The other models are on demand, i.e. they will be spun up once a request comes in (this can take up to several minutes depending on model size) and will be turned off again if there are no requests for some time. On-demand models are labelled as such in the model overview on the gateway frontend. Given the limited resources (at time of writing the whole supporting infrastructure has 8 L40s cards) not all models can run at the same time and it is entirely possible that a model will not spin up after a request because resources are in use. If you are unsure which one to pick as a start, pick “RedHatAI/gemma-4-31B-it-FP8-Dynamic”.
Python quickstart
1. Set up an environment
mkdir my-llm-project && cd my-llm-project
mamba create python=3.11 -p ./env
mamba activate ./env
pip install openai rich
2. Run a test query
Replace YOURKEYGOESHERE with the key you created above.
from openai import OpenAI
from rich.console import Console
from rich.markdown import Markdown
client = OpenAI(
api_key="YOURKEYGOESHERE",
base_url="https://llm-gateway.k8s.aalto.fi/api/v1"
)
completion = client.chat.completions.create(
model="RedHatAI/gemma-4-31B-it-FP8-Dynamic",
messages=[
{"role": "system", "content": "Helpful assistant that writes python for research."},
{"role": "user", "content": "I need a python script to load a csv."}
]
)
console = Console()
console.print(Markdown(completion.choices[0].message.content))
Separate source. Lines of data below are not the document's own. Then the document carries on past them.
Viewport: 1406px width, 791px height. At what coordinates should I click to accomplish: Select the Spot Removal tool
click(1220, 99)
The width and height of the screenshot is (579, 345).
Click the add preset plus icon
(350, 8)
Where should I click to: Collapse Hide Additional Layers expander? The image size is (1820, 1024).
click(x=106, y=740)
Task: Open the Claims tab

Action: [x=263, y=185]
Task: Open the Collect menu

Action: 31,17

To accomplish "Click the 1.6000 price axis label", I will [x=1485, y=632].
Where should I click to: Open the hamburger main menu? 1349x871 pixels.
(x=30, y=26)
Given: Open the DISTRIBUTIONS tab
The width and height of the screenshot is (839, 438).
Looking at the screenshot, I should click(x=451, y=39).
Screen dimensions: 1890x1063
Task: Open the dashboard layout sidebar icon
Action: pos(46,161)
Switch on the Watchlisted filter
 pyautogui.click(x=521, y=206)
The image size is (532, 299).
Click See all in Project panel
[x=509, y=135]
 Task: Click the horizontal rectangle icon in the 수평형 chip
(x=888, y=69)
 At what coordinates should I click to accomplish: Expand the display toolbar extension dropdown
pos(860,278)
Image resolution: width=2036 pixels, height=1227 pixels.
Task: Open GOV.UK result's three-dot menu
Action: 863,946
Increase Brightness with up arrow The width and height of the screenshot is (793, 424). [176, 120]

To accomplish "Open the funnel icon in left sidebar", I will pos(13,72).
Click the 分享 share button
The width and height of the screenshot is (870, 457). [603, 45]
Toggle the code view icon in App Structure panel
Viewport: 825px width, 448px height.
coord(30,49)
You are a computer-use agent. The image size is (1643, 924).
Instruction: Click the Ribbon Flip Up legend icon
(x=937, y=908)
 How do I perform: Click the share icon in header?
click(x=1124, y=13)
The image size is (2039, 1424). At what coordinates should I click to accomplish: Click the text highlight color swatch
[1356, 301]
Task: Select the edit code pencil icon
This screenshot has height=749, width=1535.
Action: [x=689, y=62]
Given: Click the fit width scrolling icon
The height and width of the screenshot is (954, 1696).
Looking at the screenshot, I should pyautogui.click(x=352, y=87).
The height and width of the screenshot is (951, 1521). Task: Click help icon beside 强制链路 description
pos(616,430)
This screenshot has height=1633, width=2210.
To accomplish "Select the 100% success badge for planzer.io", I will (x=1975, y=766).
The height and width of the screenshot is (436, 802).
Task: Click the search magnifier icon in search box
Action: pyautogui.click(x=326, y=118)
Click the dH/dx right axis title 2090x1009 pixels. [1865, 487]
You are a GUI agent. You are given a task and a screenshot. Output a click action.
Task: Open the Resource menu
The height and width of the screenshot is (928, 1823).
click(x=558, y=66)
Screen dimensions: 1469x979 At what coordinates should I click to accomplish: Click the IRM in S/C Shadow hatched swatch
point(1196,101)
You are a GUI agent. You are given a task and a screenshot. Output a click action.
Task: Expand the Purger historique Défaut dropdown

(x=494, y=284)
More examples are available at AaltoSciComp/llm-examples.
Intended use and resource availability
This is ideal if you need to run things through LLMs which are only running on Aalto servers, and without many requests per second (this isn’t for batch use). This could, for example, be an alternative to running your own LLM server for basic testing or small question answering. It’s also good if you need to test various open-source LLMs out before beginning batch work. It’s perfectly suited for intermittent daily use.
Right now, resources are limited and shared across all users. Models can serve a request every few seconds, but could easily be overloaded under heavy demand. We intend to add resources as needed, depending on use. For any serious use, please contact us so that we can plan for the future. Don’t assume any stability or performance right now.
Technical implementation
Models run on local hardware on the Aalto University premises. Kubernetes is used to manage computing power, so in principle there is plenty of opportunity for increasing resources if there is high demand, but this is not turned on until a need is established. CPU resources are significant, but there are limited GPU resources (but that can change, depending on demand).